Wednesday, November 27, 2013

WATER!

Happy Thanksgiving!  May you be granted a attitude of gratitude, all your life long.  If you are having trouble being thankful, I would suggest you start with a hot shower and these facts:
There are over 7 billion people on our beautiful planet Earth.  Of all those people, if you have access to hot running water you are one of the 5% in the world who does.  That's about 350 million people who do and over 6 billion who do not. 
If that is too big of a number to wrap your brain around, try over 6 million Americans who are homeless many of them children. Then there is the whole issue of clean drinking water.  Estimates of over 7 million people do not have access to clean water.  Check out Unicef's web page on the need.  http://www.unicefusa.org/work/water/

So begin your day with giving thanks for clean hot water.  Then imagine going for a job interview with no way to be clean.  The desperate need for clean water makes me think of the famed poem by Samuel Taylor Coleridge called The Rime of the Ancient Mariner
Water, water, every where,
And all the boards did shrink;
Water, water, every where,
Nor any drop to drink

Today you could make a commitment to help others have access to this vital resource.  A thankful heart overflows with gratitude and then becomes an instrument for change in our world.  Jesus meets a woman at a well and asks her for a drink.  From this request comes a powerful dialogue about who Jesus is and what he brings to the world: 
13Jesus said to her, “Everyone who drinks of this water will be thirsty again, 14but those who drink of the water that I will give them will never be thirsty. The water that I will give, will become in them a spring of water gushing up to eternal life.” (John 4:13-14)

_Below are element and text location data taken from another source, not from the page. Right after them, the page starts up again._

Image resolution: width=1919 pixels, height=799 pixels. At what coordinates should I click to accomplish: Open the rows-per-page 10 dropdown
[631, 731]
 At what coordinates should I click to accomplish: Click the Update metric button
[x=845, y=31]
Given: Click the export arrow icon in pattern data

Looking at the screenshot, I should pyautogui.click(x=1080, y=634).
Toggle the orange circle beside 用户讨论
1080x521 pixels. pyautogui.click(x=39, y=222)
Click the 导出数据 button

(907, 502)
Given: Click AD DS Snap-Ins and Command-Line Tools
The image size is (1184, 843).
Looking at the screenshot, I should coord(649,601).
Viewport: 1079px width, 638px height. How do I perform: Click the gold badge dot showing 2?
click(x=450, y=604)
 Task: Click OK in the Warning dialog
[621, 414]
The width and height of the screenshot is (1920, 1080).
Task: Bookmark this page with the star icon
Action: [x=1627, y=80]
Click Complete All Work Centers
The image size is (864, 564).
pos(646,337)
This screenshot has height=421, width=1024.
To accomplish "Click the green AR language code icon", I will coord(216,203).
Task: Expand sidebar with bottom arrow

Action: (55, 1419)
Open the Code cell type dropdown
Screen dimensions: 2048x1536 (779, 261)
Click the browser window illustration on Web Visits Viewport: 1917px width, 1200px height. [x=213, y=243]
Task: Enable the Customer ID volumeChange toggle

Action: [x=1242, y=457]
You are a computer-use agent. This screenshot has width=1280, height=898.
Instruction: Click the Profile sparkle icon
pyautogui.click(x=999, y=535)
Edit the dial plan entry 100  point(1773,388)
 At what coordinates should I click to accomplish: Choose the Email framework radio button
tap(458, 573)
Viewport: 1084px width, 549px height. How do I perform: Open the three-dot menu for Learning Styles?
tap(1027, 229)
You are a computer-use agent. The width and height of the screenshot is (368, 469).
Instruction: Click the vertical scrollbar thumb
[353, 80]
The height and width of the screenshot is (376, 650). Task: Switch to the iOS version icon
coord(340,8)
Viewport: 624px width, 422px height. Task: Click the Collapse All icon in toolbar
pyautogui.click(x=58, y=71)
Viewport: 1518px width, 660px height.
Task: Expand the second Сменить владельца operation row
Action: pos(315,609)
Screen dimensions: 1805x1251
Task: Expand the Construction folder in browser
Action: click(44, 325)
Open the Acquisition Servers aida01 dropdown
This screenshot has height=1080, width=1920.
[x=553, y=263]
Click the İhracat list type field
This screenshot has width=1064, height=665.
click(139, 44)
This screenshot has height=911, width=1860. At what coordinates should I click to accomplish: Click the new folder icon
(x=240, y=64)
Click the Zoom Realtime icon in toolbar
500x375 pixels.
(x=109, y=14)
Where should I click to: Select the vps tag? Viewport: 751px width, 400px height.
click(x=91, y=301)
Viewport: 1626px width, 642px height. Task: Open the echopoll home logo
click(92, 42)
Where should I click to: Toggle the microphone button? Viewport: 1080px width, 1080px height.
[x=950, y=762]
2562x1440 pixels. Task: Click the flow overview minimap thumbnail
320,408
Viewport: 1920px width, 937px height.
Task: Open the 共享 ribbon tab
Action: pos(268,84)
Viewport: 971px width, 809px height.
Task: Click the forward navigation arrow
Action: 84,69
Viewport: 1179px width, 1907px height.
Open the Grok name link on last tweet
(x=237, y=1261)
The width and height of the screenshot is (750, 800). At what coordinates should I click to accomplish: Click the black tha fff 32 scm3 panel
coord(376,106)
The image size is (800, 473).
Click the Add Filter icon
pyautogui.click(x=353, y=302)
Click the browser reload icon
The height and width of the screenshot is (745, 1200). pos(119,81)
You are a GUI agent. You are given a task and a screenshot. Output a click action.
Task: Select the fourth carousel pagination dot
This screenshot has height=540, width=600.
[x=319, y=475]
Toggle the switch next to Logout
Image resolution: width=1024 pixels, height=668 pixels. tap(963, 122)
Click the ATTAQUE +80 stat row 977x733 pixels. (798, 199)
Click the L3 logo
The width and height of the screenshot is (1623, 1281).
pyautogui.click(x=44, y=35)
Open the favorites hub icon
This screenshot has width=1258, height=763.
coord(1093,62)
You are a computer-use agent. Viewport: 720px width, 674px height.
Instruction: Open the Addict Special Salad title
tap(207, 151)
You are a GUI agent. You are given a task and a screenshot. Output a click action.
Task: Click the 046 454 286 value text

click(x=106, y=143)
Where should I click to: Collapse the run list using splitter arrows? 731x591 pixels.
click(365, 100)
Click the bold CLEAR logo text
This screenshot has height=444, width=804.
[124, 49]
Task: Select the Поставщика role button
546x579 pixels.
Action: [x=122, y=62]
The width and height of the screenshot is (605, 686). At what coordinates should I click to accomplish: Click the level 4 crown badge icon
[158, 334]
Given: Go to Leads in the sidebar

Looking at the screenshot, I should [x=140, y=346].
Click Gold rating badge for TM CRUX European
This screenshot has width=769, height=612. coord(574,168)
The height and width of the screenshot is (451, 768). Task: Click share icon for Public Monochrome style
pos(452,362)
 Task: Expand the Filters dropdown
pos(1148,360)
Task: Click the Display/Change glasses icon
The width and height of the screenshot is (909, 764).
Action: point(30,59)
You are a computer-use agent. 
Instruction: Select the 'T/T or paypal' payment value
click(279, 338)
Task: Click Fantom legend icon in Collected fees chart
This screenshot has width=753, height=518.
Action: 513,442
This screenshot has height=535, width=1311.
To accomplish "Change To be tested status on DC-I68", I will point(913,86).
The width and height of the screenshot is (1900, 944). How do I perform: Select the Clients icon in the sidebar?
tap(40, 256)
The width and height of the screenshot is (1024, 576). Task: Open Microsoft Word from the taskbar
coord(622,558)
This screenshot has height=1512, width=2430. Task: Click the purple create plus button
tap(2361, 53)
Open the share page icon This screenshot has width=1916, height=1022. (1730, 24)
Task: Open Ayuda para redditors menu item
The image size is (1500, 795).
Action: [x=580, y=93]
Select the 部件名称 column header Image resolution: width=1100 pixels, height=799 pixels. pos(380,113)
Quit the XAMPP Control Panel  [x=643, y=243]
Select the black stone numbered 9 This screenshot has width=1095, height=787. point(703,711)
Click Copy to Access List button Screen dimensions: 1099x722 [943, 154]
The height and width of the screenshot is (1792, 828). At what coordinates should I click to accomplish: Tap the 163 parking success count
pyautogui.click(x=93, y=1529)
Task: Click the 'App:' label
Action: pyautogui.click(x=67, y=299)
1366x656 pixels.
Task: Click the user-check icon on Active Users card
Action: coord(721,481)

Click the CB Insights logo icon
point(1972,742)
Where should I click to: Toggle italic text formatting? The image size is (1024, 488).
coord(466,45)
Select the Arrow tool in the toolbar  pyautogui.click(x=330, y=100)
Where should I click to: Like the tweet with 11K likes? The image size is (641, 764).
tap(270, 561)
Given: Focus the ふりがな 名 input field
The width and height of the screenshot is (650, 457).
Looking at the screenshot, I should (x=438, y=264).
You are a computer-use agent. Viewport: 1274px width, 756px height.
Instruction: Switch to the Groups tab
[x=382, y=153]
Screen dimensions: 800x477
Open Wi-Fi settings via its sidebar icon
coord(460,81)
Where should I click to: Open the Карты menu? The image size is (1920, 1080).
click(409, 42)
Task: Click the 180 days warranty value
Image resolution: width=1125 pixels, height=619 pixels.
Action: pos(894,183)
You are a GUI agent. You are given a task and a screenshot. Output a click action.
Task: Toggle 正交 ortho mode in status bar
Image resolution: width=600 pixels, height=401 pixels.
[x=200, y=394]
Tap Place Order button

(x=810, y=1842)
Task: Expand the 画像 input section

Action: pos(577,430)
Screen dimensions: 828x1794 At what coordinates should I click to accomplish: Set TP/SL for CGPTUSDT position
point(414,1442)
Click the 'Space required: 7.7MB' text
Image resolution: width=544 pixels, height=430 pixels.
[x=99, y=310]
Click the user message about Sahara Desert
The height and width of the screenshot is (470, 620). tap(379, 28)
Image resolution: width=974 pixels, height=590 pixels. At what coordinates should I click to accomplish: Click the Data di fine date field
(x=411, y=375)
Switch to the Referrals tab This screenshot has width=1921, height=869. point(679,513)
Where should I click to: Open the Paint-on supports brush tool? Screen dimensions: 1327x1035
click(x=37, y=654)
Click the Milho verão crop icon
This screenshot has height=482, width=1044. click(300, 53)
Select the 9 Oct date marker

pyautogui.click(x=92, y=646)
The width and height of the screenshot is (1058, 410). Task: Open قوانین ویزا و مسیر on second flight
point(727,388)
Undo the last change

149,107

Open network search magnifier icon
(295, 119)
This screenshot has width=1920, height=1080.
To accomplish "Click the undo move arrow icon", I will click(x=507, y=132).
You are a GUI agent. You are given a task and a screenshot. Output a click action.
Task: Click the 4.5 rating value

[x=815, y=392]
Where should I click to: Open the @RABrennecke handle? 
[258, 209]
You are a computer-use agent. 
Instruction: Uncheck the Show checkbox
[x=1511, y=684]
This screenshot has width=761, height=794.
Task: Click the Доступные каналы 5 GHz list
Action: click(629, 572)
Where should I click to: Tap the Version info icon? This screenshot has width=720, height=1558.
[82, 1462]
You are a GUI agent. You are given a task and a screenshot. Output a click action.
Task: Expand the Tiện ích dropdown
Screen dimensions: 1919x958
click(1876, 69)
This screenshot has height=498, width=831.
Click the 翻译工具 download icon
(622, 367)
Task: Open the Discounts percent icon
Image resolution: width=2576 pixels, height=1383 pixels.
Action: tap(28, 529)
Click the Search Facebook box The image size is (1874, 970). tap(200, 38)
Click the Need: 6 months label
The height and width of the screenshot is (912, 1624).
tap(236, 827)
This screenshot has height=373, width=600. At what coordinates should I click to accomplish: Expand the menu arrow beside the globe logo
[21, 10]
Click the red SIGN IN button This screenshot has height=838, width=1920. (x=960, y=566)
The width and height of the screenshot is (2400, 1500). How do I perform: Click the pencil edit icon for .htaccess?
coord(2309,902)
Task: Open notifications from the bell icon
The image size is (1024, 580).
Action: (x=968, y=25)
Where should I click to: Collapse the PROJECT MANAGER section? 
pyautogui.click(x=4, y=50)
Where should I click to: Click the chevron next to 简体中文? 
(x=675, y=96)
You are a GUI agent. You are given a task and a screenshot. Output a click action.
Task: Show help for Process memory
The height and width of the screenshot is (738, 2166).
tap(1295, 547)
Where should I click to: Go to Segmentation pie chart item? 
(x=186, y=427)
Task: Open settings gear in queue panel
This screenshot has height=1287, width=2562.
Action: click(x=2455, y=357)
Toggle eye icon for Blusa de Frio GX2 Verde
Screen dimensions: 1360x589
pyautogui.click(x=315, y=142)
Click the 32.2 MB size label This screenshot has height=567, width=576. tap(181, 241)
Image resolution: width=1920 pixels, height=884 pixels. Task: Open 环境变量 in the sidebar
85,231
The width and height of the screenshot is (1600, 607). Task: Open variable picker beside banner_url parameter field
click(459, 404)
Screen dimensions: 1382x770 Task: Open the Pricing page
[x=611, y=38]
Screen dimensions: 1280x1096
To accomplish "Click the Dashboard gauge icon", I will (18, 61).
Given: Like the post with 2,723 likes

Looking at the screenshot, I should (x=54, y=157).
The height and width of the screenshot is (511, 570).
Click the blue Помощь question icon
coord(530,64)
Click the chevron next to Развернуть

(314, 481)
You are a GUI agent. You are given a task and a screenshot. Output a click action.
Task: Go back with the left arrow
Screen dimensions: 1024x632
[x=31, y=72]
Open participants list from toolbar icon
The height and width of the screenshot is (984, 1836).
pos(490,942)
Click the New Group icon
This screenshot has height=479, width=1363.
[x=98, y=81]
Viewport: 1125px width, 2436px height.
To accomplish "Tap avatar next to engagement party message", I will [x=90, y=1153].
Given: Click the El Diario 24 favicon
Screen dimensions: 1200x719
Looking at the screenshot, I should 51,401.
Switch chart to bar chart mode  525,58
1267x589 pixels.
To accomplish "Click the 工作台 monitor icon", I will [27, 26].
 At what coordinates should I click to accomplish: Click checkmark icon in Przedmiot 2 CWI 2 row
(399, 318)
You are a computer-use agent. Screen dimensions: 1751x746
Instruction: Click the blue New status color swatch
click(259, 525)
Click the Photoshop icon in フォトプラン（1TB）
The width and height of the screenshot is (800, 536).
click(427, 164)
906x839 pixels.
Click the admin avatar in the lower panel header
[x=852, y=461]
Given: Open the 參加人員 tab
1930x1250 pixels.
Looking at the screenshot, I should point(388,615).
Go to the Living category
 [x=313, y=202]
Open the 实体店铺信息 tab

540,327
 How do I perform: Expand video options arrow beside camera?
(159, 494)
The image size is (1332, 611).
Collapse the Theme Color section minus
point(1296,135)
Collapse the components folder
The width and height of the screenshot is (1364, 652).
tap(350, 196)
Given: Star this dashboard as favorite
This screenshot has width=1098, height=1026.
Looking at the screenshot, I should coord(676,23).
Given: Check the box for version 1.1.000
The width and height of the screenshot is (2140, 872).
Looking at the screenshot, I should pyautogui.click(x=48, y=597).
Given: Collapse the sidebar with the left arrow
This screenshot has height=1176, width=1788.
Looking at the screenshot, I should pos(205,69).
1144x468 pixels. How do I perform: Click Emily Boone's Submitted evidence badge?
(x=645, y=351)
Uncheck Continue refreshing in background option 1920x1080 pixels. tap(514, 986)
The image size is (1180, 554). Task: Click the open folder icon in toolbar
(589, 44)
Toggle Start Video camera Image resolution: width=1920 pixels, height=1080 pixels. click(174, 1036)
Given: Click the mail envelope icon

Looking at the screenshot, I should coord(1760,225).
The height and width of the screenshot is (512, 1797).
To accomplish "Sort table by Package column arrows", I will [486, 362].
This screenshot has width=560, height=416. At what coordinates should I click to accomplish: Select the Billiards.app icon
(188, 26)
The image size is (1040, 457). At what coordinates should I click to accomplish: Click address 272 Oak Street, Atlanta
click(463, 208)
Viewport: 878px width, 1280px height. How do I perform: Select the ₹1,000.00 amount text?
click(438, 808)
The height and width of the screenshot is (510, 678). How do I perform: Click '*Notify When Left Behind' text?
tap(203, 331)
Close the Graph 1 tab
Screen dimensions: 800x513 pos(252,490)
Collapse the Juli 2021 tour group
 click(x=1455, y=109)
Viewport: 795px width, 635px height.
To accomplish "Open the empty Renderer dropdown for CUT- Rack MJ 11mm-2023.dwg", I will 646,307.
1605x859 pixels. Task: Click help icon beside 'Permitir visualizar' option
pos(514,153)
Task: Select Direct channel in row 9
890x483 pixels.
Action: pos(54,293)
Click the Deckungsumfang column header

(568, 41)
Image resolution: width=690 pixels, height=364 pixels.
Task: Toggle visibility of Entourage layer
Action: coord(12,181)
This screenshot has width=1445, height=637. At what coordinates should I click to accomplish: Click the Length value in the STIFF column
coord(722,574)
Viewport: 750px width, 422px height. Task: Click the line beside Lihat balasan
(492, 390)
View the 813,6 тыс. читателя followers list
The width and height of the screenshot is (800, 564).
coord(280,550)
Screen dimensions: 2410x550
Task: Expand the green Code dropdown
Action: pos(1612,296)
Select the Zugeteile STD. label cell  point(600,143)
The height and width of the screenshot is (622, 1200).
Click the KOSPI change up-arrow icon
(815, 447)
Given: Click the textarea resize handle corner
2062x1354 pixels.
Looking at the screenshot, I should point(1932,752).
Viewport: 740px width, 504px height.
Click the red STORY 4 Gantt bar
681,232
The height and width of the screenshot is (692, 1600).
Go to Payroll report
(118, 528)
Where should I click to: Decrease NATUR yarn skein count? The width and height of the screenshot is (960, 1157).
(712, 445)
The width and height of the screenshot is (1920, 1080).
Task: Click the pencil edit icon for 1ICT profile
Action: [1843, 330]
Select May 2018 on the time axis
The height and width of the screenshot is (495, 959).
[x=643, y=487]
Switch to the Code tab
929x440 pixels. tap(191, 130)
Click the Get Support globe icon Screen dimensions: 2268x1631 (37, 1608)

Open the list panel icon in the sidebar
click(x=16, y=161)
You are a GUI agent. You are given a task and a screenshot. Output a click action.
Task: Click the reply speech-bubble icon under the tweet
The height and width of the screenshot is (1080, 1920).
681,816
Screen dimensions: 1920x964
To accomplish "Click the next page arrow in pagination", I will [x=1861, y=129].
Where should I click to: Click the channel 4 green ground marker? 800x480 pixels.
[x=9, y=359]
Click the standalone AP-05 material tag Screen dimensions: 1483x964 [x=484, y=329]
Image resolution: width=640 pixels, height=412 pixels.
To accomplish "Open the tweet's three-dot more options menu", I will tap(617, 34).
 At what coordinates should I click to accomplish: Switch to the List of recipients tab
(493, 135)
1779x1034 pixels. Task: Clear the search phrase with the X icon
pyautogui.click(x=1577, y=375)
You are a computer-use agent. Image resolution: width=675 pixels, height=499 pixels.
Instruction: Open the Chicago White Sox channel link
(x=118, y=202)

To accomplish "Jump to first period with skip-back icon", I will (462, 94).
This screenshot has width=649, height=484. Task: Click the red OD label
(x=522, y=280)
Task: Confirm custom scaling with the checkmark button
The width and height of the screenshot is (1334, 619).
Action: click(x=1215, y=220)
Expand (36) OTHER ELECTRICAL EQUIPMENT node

Could you be a spring of water gushing up to give life to others?  I met Tom Logan of the Shallow Well Program of the Marion Medical Mission at a Presbytery meeting in 1992.  At the time he was trying to raise funds to provide a truck for the Embangweni, Malawi Hospital and the shallow well program. During the year the truck was used as an ambulance and when the mission team arrived it was their transport to outlying villages where wells were to be dug. I remember when the goal was to provide 300 wells during a two week mission trip.  They were successful and last year the goal was 2500 wells and they surpassed that goal!  They are now providing shallow wells in Tanzania and Zambia and the mission has a fleet of trucks.   Tom often quotes Matthew 19:23 "... with man this is impossible but with God all things are possible!"
http://marionmedical.org/

 
I dedicate this blog the many people whose hearts are filled with Thanksgiving and
 to all those who bring a cup of cold water to those who thirst
and a hot shower for those who have none.  Blessings, Linda

 

Tuesday, November 19, 2013

Old Growth





I took some time off to go visit my sister in California.  It was a wonderful time away to re-center and set new priorities

When Moses first comes down with the Ten Commandments from Mount Sinai, The opening commandments are about our relationship with God.  They begin with “Shall Not” except the fourth one that commands us to remember the Sabbath and keep it Holy. (see Exodus 20:1-11)  Moses in Deuteronomy expands these commands from what not to do to what to do. “Hear, O Israel: the Lord our God, the Lord is one; Love the LORD your God with all your heart and with all your soul and with all your strength. (6:1&2)  by the teaching of Jesus even the religious leaders saw this command as the heart of the Torah often referred to as The Shema from the first words Shema Yisrael “Hear, O Israel.” 
 
So what does an ancient wisdom from the Torah have to do with a trip to California?  There is a peace that passes understanding when I take time away from my routine or now that I am retired from concerns about health and financial wellbeing.  Such concerns are always part of our lives, but when we are employed we can set those worries aside and focus on our job.   So all of us need time away, to re-center our essence in the Eternal.  It can be true Sabbath time when we really listen for the timeless message of “Hear, O Israel.” 
 
 

Mostly I wanted time with my sister, but I also wanted to see the ocean and get my feet wet and I wanted to touch a Sequoia.  I got to do both of those.  In the Sequoia National Forest among those ancient trees, they touched my spirit with a timeless message of peace and joy.  They absorb sound and even in a busy park they create a place of profound quiet.  Now that I have aged enough to see a new purpose to my life and ministry, I want to also be a source of peace and joy.  But I am learning that my spirit has to be immersed in quiet.  Like marinating food, I will become more tender, more loving and see what God is calling me to do now in the waning of my years.  I have appreciated other friends who have made this journey before me and I dedicate this blog entry to the human Sequoia’s I have known. Blessings on you all!